A questão da escolaridade e do nome
William Shakespeare possivelmente assinou seis vezes em quatro documentos que se acham preservados. Porém seu nome é apenas parcialmente legível, havendo várias grafias. Algumas autoridades sugerem que advogados talvez tenham assinado o testamento de Shakespeare por ele, o que para alguns levanta a melindrosa pergunta: Será que William Shakespeare era alfabetizado? Não há manuscritos que ele mesmo tenha escrito. Sua filha Susanna sabia assinar o nome, mas não há nenhuma evidência que soubesse mais do que isso.
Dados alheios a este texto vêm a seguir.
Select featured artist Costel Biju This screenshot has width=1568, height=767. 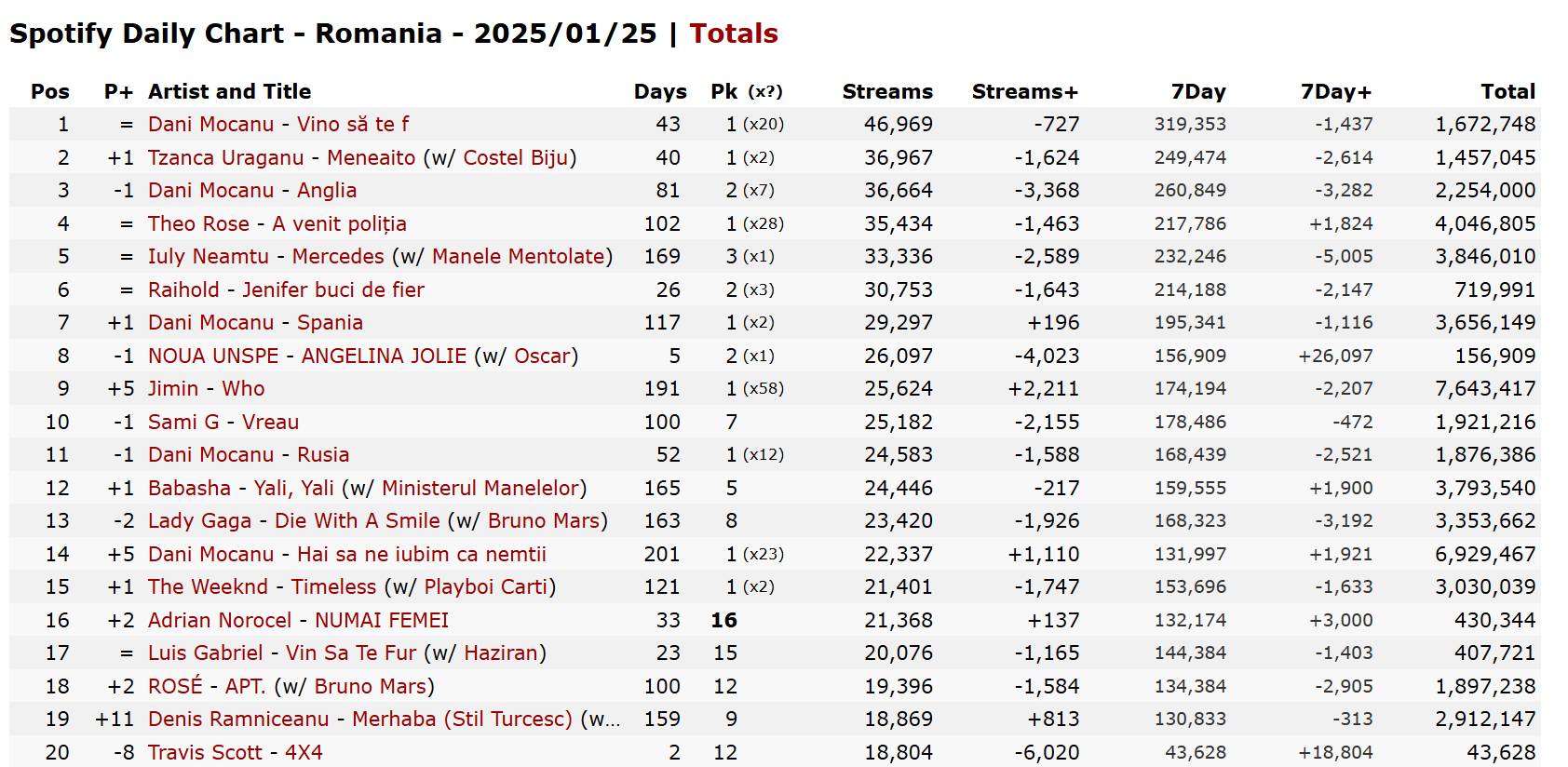click(x=516, y=157)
A outra filha de Shakespeare, Judith, que era achegada ao pai, assinava com um sinal. Ela era analfabeta. Ninguém sabe por que Shakespeare não deu às suas filhas condições de usufruir do inestimável benefício da literatura.
Possíveis autores
Teria o nome Shakespeare sido usado para esconder o nome do verdadeiro autor, ou mesmo autores? Sugeriram-se mais de 60 possibilidades. Elas incluem o dramaturgo Christopher Marlowe, e nomes tão inesperados como o cardeal Wolsey, Sir Walter Raleigh e até a Rainha Elizabeth I. Quais deles são os mais plausíveis, de acordo com os teoristas?
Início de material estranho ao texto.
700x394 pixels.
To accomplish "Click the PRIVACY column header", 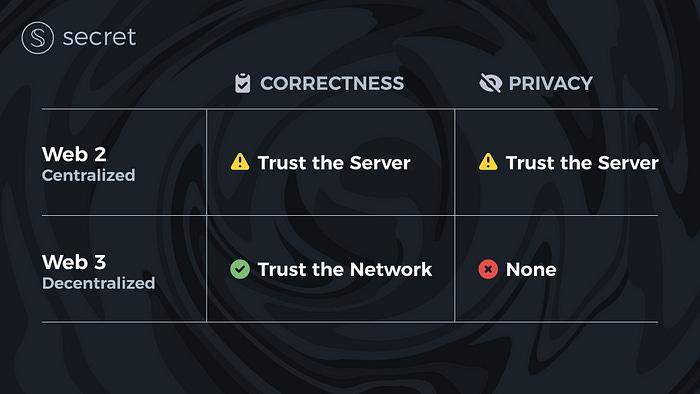I will 550,83.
A primeira possibilidade é Francis Bacon, educado na Universidade de Cambridge. Três anos mais velho do que Shakespeare, ele se tornou um advogado de destaque e autoridade da corte real, tendo sido responsável por muitas obras literárias. A teoria que atribui a autoria das obras de Shakespeare a Bacon foi inicialmente apresentada em 1769, mas foi ignorada por uns 80 anos. Em 1885 formou-se a Sociedade Bacon para promover a causa e muitos fatos foram apresentados em seu favor. Por exemplo, Bacon viveu uns 30 quilômetros ao norte de Londres, perto de St. Albans, cidade mencionada 15 vezes nas obras de Shakespeare, ao passo que a cidade natal de Shakespeare, Stratford-upon-Avon, nunca é mencionada.
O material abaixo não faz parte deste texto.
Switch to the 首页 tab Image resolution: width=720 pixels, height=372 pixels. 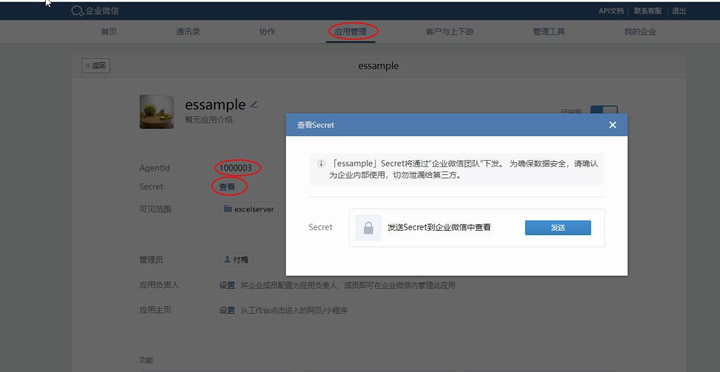click(x=109, y=32)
Roger Manners, o quinto conde de Rutland, e William Stanley, o sexto conde de Derby, também têm os seus defensores. Ambos eram instruídos e conheciam bem a vida na corte. Mas que motivos teriam para esconder sua autoria? O professor P. S. Porohovshikov, que defendeu em 1939 a autoria de Rutland, disse: “Suas primeiras obras foram impressas anonimamente, e outras sob pseudônimo, simplesmente porque não era aceitável que um nobre escrevesse para teatros públicos.”
Alguns sugerem que as peças de Shakespeare são o produto de um consórcio de escritores, onde cada um contribuía com sua perícia. Por outro lado, como ator talentoso, teria Shakespeare editado e preparado para o palco peças escritas por outros? Diz-se a respeito dele que nunca ‘apagou uma linha’ de seus manuscritos. Isso poderia ter-se dado se ele editava textos de outros dramaturgos fazendo pequenos ajustes.
Qual é a principal razão de alguns duvidarem da autoria de Shakespeare? A World Book Encyclopedia diz que as pessoas “se recusavam a crer que um ator de Stratford-upon-Avon poderia ter escrito as peças. A formação comum de Shakespeare, na zona rural, não condizia com a imagem do gênio que as escreveu.” A mesma enciclopédia acrescenta que quase todos os outros que foram apresentados como autores “eram membros da nobreza ou da classe alta”. Assim, muitos que duvidam que Shakespeare tenha sido o autor acreditam que “apenas um homem instruído, sofisticado e nobre poderia ter escrito as peças”. Mas, conforme já mencionado neste artigo, muitas autoridades shakespearianas importantes acreditam que ele mesmo escreveu as obras.
Será que a controvérsia está para ser resolvida? Não é provável. A menos que surjam novas evidências, em forma de manuscritos originais ou fatos para preencher a lacuna dos anos obscuros, William Shakespeare, “esse supremo gênio da palavra”, permanecerá sendo um fascinante enigma.